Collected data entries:
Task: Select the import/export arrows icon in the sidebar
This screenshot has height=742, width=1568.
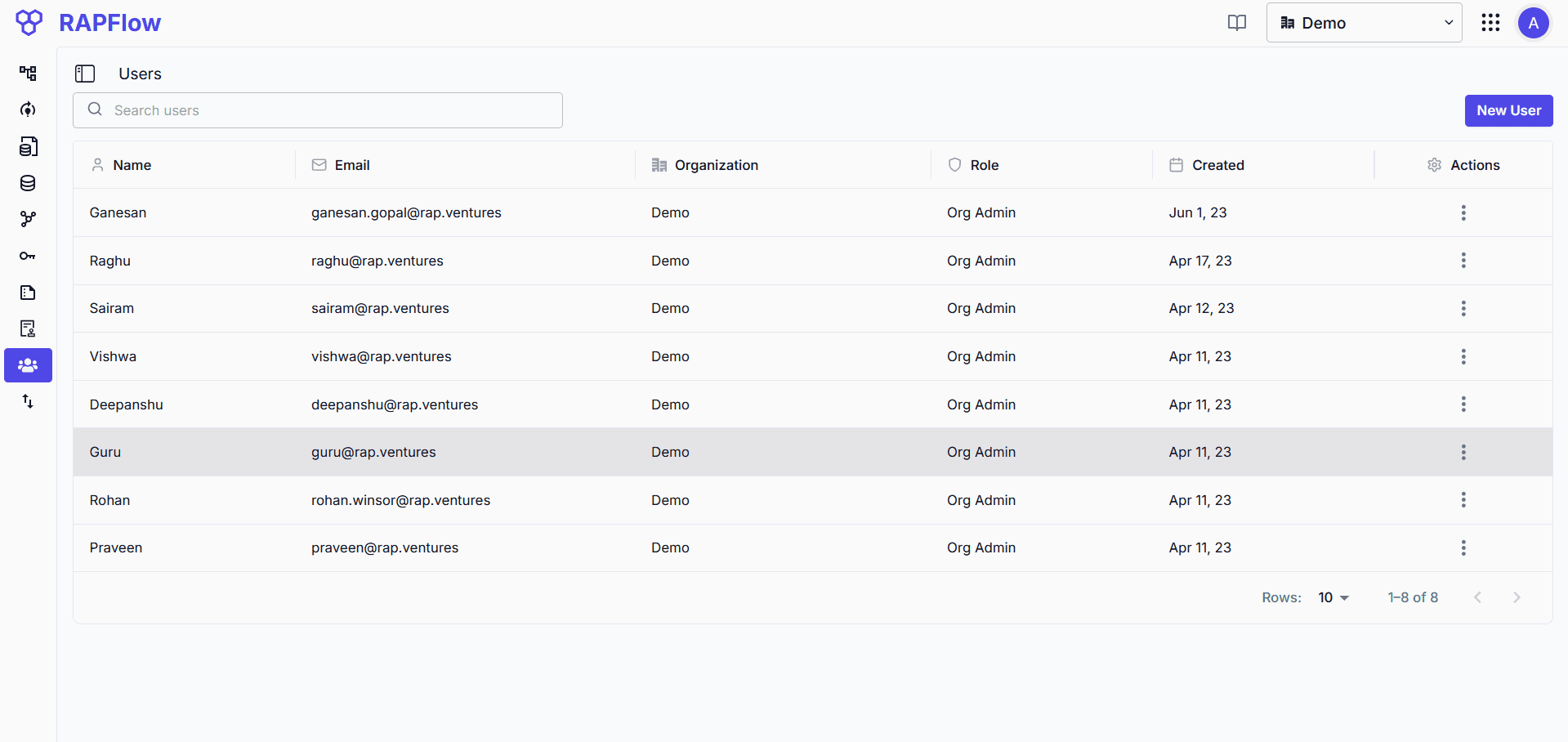Action: 28,401
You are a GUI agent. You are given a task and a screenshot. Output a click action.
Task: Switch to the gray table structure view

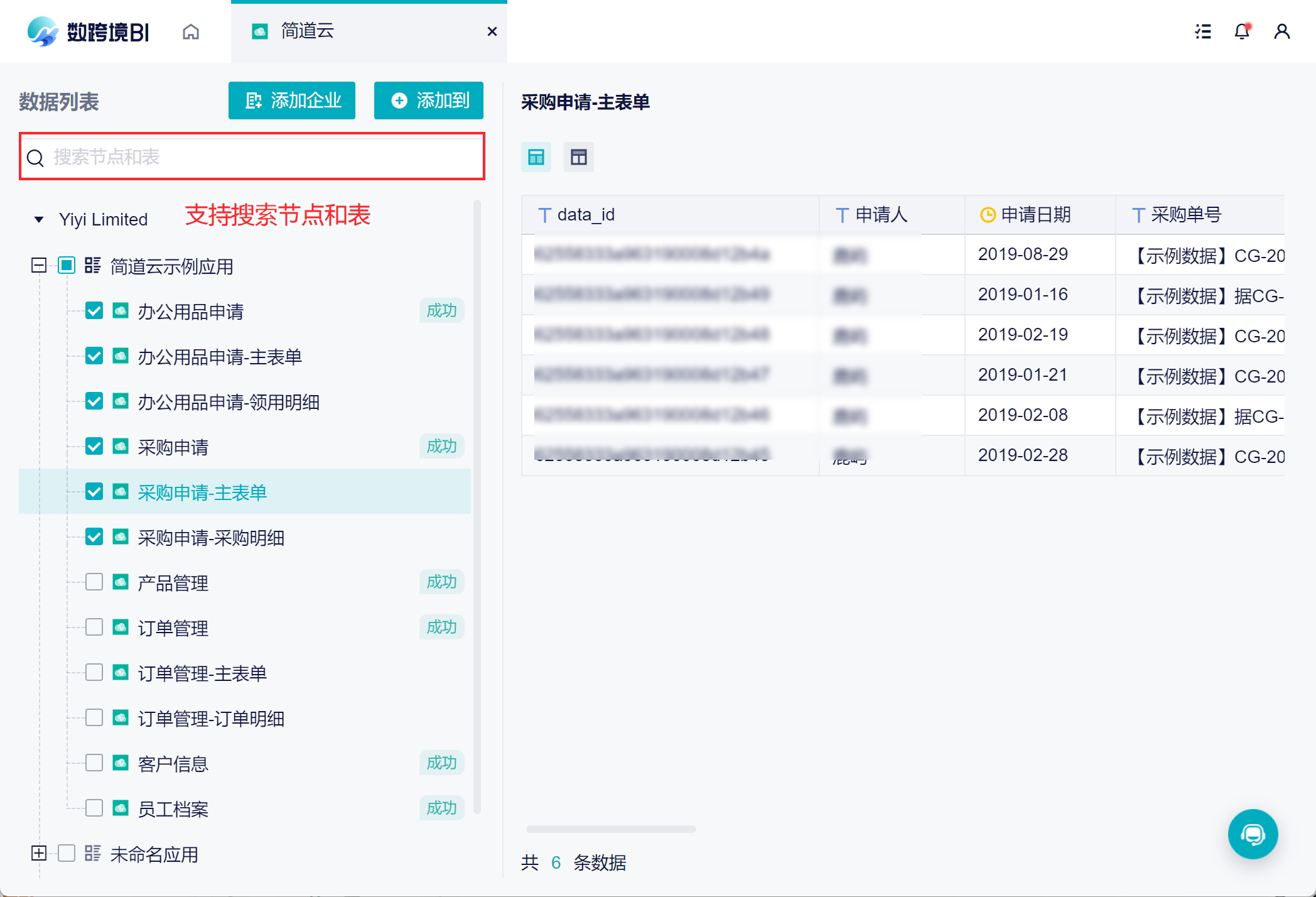point(578,157)
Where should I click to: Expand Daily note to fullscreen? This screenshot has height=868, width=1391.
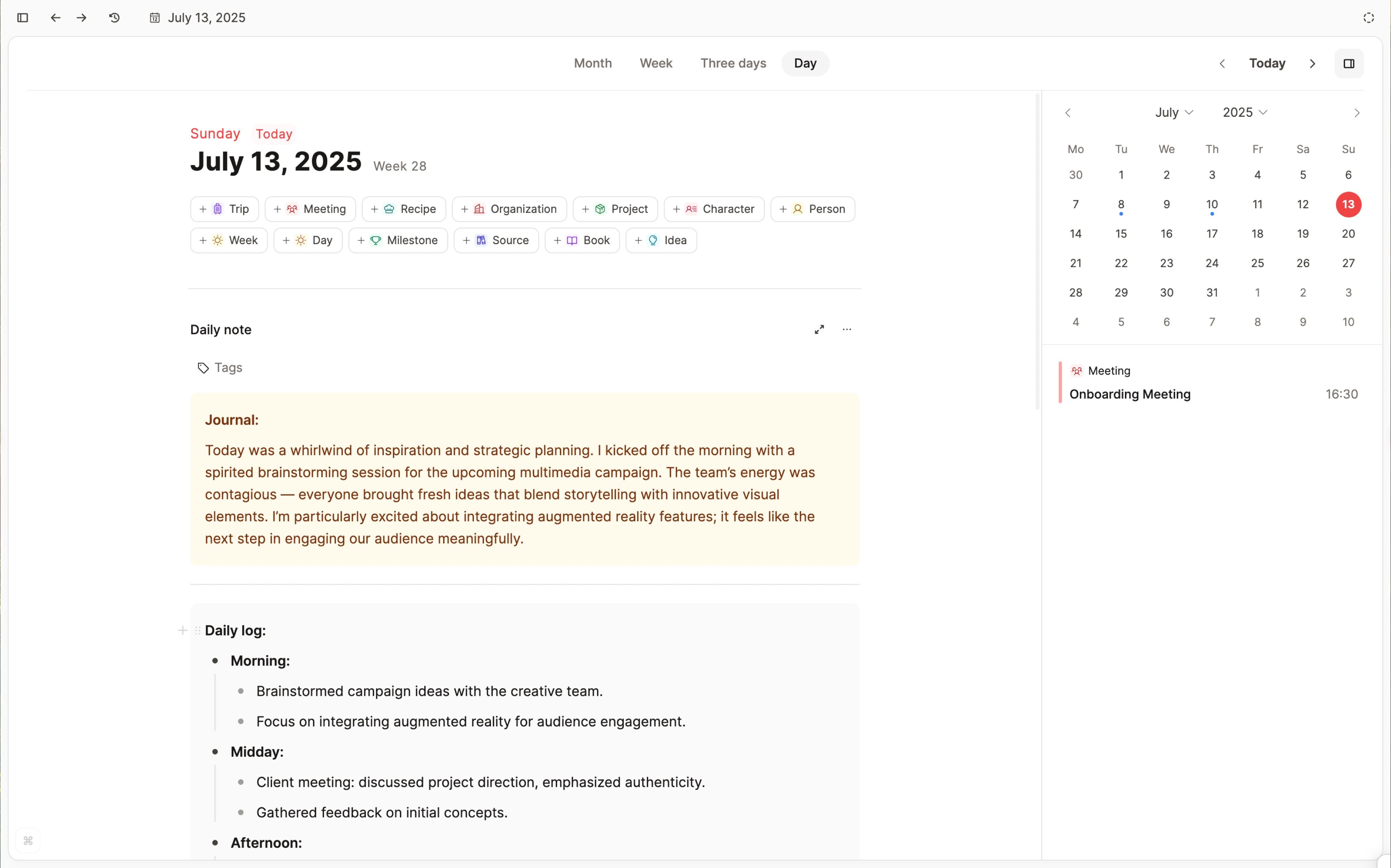[x=819, y=329]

EXERCISE DESCRIPTION:
The line containing "Where should I" and every line after it, up to the last line of the data, should be returned exactly, without the pictures.

RESPONSE:
Where should I click to: Expand Daily note to fullscreen? This screenshot has height=868, width=1391.
[x=819, y=329]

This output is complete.